Coan grew up swimming at Pine Crest School in the 1970s, and at just 17 years old he broke Jim Montgomery’s 12-day-old World Record in the 100 meter freestyle when he swam 51.11. The record, done at a low-level AAU regional meet, was .01 seconds under Montgomery’s previous record, which in turn was held before that by the legendary Mark Spitz. That year he also swam a 43.99 to break the National High School Record in the 100 yard free – a time that stood for 16 years until Joe Hudepohl broke it.
Coan would only hold his mark for 20 days before Montgomery took it back (and proceeded to improve it by more than a second over the next year).
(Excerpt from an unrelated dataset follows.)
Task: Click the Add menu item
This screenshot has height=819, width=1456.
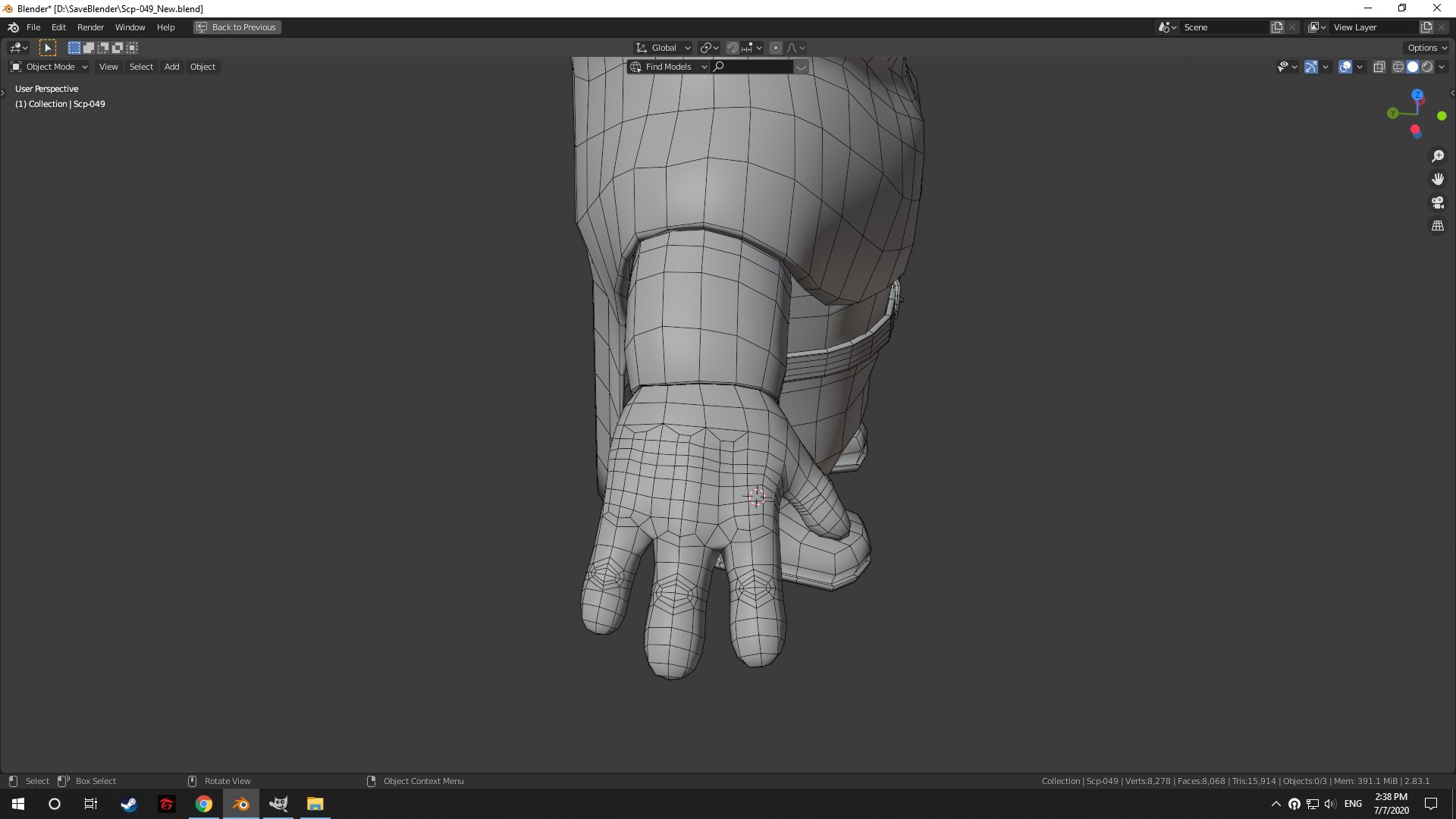Action: pyautogui.click(x=171, y=66)
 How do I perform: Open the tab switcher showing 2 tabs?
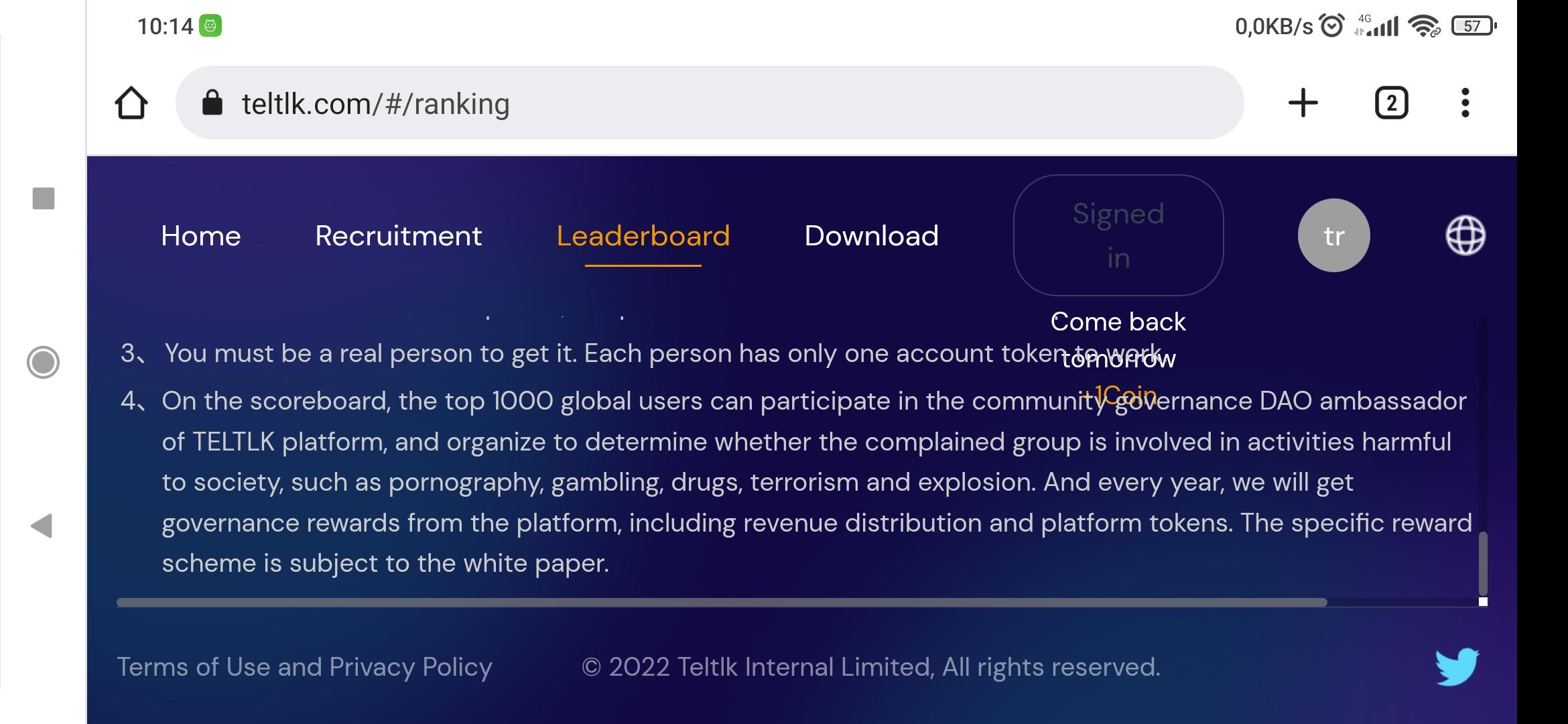coord(1391,103)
Coan, of the University of Tennessee, was an individual NCAA Champion in the 50 and 100 yard freestyles in 1978 – and that same year helped the Volunteers to become the first SEC team to ever win an NCAA team title in swimming. In all, he had 7 NCAA event titles.
Coan won 3 medals at the 1975 FINA World Aquatics Championships, including an individual in the 100 free.
After missing the 1976 Olympic and 1978 Worlds teams, Coan was in a car accident in 1979, after NCAAs, that broke both of his wrists and fractured his right knee cap. He came back to win the 50 free at the 1980 championships, and retired as a result of the U.S. boycott of the 1980 Olympic Games. Coan was not one of the swimmers who opted to swim through the 1980 Trials that selected a team that already was without hope of a trip to Moscow for the Games.
Coan wound up serving as an assistant coach at Pine Crest rivals St. Andrew’s School from 2010-2012, where he worked with ISHOF inductee Sid Cassidy.
“Andy Coan was not only a good friend of mine but he was a great friend to the aquatic community,” Cassidy said in remembrance. “Way beyond his incredible accomplishments in the pool during his competitive career was his gift of earnest friendship and devotion. He brought the most positive attitude to the pool every day and his legacy will continue to live on through his son Richard and those he touched with his kindness.”
In 2015, Coan was diagnosed with Guillain Barre Syndrome, a disease linked to immune system function. There is some studies that have indicated a link between this condition and increased risk for cancer, though that link is not yet widely understood.
Coan is the second member of the U.S. National Team of that era to have died this month. Brian Roney, who did swim at the 1980 Olympic Trials and finished in the top 3, passed earlier this month just shy of his 57th birthday.